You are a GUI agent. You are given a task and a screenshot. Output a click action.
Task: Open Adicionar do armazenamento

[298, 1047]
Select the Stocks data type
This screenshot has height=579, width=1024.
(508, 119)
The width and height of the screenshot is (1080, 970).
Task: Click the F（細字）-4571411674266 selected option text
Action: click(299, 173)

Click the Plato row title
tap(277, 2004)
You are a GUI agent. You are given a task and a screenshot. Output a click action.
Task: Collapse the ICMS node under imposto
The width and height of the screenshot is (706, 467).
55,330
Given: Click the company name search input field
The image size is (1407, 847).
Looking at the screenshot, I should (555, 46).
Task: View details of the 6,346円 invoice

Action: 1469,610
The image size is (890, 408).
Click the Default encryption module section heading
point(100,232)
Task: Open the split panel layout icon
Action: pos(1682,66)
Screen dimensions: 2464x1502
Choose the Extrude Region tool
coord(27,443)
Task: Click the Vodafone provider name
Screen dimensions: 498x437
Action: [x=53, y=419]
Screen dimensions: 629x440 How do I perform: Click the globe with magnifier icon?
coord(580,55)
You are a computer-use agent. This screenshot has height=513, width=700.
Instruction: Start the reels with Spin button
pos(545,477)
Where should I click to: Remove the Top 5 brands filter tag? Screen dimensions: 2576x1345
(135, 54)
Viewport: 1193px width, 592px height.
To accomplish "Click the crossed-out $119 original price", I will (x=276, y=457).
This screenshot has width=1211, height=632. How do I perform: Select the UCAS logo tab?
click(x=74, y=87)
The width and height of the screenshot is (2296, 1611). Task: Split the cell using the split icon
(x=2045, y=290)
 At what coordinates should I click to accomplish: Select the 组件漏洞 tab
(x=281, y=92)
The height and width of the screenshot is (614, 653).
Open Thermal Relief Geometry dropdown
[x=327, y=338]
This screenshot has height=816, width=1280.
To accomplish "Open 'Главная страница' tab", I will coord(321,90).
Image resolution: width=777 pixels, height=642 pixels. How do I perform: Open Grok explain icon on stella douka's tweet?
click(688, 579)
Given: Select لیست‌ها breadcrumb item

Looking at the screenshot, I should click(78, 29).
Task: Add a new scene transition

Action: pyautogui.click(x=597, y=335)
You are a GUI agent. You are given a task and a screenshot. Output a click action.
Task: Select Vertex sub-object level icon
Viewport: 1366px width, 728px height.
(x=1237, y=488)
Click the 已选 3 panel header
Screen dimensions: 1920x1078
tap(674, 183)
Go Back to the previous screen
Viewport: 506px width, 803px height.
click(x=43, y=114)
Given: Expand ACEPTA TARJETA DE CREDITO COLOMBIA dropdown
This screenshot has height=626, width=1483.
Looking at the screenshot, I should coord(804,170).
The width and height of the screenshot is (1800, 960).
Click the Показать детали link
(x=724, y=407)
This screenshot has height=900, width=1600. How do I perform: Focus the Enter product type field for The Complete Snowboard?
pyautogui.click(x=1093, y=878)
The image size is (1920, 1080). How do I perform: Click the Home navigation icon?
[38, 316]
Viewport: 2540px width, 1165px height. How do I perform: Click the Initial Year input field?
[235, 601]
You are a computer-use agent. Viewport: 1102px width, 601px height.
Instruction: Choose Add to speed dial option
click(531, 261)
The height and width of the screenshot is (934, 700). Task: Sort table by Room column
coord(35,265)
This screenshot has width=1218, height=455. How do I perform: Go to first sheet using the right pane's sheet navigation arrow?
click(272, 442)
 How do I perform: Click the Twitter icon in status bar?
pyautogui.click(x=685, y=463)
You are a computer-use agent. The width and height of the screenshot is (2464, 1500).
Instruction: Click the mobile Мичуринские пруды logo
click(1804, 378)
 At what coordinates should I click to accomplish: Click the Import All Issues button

__WHAT THE EXERCISE ASKS__. Report each line of the records above that contains the word "with".

__SOLUTION__.
Screen dimensions: 629x440 How do I perform: Click the globe with magnifier icon?
Instruction: Start the reels with Spin button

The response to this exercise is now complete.